We are pleased to announce the new date for the “Dam Removal goes Alps” seminar, organized by WWF (Germany, Austria and Switzerland), Dam Removal Europe partners, and in cooperation with regional and international partners. It takes place online every Thursday in May 2021.
More information about the event
The registration for the event will be possible in 2021.
Our rivers are blocked, dammed and constrained. Recent analyzes show that purely by calculation, European rivers are blocked every kilometre by a transverse structure. Experts like John Waldmann, professor of biology from the United States, are certain: no other measure brings back the ecological function of rivers as effectively as the dismantling of dams.
The Dam Removal Movement started in the USA, where the era of dam construction is over. Over the past 30 years, more than 1,000 transversal structures have been dismantled. The most spectacular example of a dam demolition took place in 2011 on the Elwha River at the Olympic National Park, Washington. In Europe, we have dismantled around 5,000 dams particularly in France, Sweden, Finland, Spain, and Great Britain. Of these, the largest demolition of a dam is currently taking place at the Sélune River in France.
Living rivers in the Alps
Would dam removal be the best-fit solution to restore rivers to a living and free-flowing state in the (pre-)Alpine regions and Bavaria? There is plenty of potential for this, as there are still numerous falls, groundsills, old hydropower stations and reservoirs that have become obsolete and are unnecessary barriers for migrating fishes and other river dwellers.

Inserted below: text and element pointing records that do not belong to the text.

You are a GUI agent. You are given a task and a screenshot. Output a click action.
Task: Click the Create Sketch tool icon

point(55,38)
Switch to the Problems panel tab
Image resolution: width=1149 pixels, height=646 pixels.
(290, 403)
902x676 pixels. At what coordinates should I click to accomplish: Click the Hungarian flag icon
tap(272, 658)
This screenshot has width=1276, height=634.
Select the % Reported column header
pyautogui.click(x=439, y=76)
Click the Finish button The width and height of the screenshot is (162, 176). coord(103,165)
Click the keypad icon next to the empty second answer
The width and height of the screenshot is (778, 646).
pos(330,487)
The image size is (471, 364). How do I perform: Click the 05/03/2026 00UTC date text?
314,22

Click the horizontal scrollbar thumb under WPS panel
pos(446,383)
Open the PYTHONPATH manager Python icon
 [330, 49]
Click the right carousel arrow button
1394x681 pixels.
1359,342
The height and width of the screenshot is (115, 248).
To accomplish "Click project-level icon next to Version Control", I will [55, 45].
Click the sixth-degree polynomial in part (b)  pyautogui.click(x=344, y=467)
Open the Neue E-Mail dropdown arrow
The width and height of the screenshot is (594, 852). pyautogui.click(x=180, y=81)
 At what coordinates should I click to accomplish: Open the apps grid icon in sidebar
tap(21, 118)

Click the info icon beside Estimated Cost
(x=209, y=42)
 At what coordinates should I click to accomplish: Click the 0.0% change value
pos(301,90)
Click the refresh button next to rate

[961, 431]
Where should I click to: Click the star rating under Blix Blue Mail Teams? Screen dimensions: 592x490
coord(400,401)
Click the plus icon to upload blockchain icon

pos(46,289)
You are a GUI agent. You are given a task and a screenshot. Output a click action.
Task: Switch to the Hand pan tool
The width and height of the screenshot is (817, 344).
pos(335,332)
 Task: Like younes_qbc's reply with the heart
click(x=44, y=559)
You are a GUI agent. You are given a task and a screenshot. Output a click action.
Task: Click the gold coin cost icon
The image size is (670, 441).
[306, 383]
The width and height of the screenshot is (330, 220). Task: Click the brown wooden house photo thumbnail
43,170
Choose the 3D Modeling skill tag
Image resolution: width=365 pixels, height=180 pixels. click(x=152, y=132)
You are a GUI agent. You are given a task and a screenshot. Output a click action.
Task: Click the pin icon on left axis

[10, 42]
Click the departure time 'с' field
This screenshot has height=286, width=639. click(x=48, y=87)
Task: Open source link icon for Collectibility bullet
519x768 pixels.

The dismantling of these transversal structures can also significantly contribute to the restoration of original river habitats. It would better comply with the obligations under the European Water Framework Directive, which requires a good ecological status or a good ecological potential for all rivers by 2027.
During the conference, we will learn from experiences from all over Europe, discuss the ecological, economic and social benefits of dam removal, show the restoration potentials for the (pre-)alpine regions and outline the necessary framework conditions for dam removal. Of course, the mutual exchange and networking of relevant actors will be promoted – from practitioners from authorities, planning offices, nature conservation and science to recreational users, tourism experts and politicians.
Let us inspire and become part of the worldwide dam removal movement!